Which are the registers that are most important to contain in the stop notification expedited registers section?
I’m adding tests for the ones considered essential. I right now am checking for these generic registers: pc, sp, fp.
I think you mentioned it would be nice to have some of the arg registers as well? Anything else?
The tests go upstream in llvm.org svn for debugserver, and the llgs tests are enabled in the llgs branch and then I use that to drive the llgs implementation.
The goal is that lldb won't need to ask for any additional register values at a typical stop with the command line lldb unless the user issues additional commands. Obviously fp, pc, sp are needed. Sometimes the function arguments (which lldb will print with the frame format) are still in registers -- so we include the argument registers.
In performance tuning with iOS, we've consistently found that the size of the packets is not particularly important - but the number of packets is critical. I think this will be typical of remote communication with devices where there may be several layers involved with the communication. So it's better to include extra registers in the stop packet that lldb might need than to have lldb ask for them individually.
You could argue that you should just throw all of the GPRs in the stop packet. Empirically, we've found that the sp/pc/fp/arg regs are enough and we've never gone all the way and included all of them. Maybe with armv7 where the gpr is relatively small in size we include them all. The smart play is probably just to throw them all in there, even on arm64 where you have 32 GPRs.

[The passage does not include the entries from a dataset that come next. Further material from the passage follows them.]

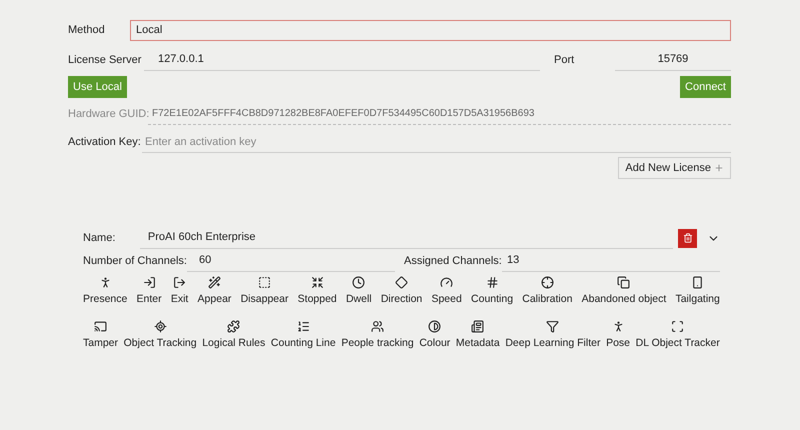  What do you see at coordinates (318, 300) in the screenshot?
I see `feature-label: Stopped` at bounding box center [318, 300].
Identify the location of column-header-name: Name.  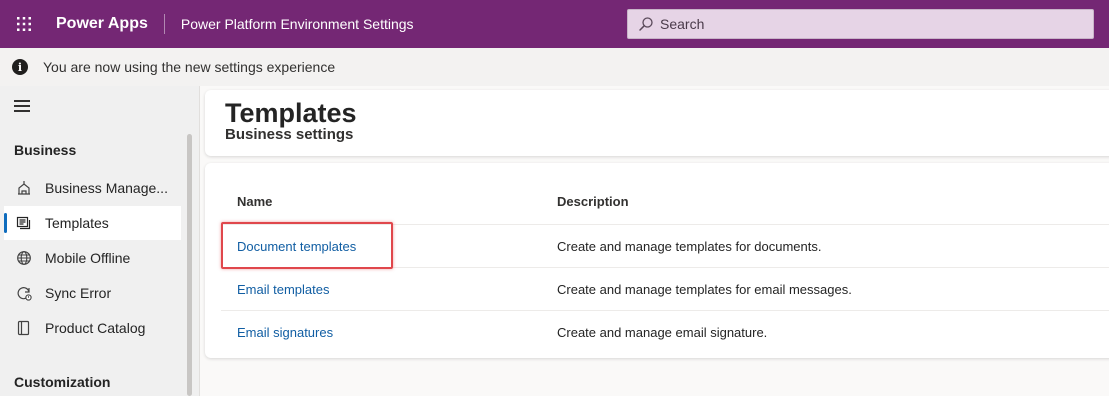
(254, 202).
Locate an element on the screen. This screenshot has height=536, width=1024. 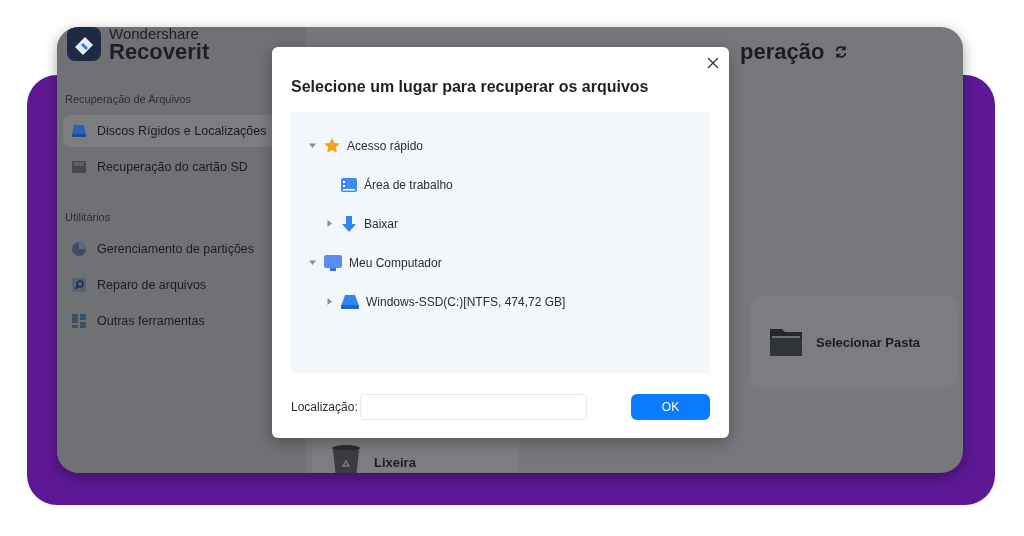
sidebar-item-label: Outras ferramentas is located at coordinates (151, 321).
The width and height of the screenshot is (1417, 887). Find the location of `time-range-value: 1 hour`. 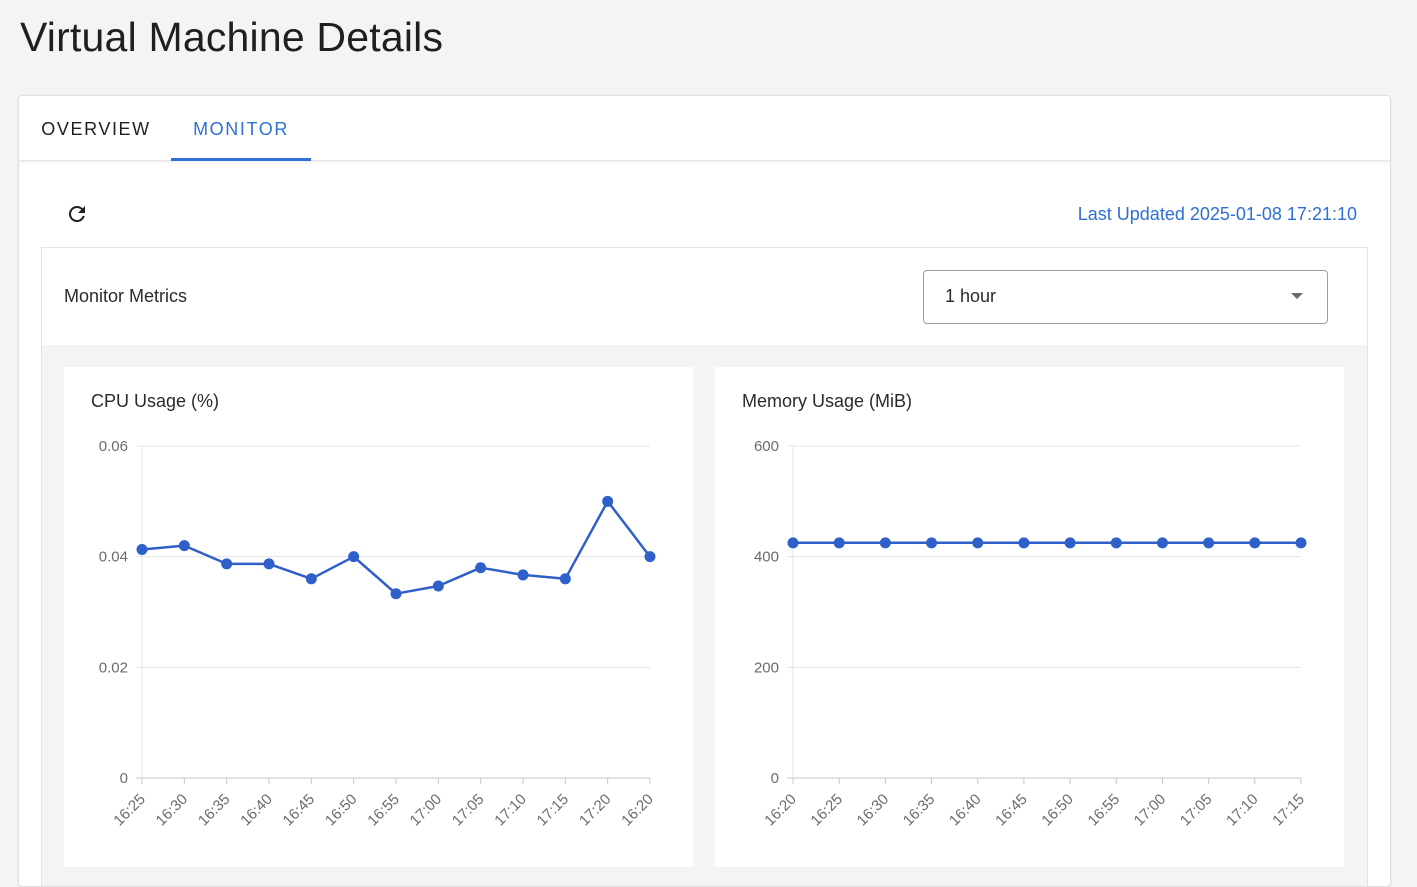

A good example of the cost of packet-size vrs. number-of-packets was a little performance tuning I did recently. We had a problem where large memory reads from an iOS device were slow -- reading, say, 6MB of heap. I made three changes to lldb/debugserver that got us about 12x faster reading the same memory from a device: added a binary "x" read memory packet (instead of ascii-hex representations of the memory, so reducing the # of bytes sent by half), stopped adding large memory read data to lldb's memory cache, and went from 512-byte memory reads to 128kbyte memory reads. I didn't try to tease apart which of these were responsible for the performance bump, but I'm willing to bet it was the increase in the size of the memory reads and the reduction in the number of packets required.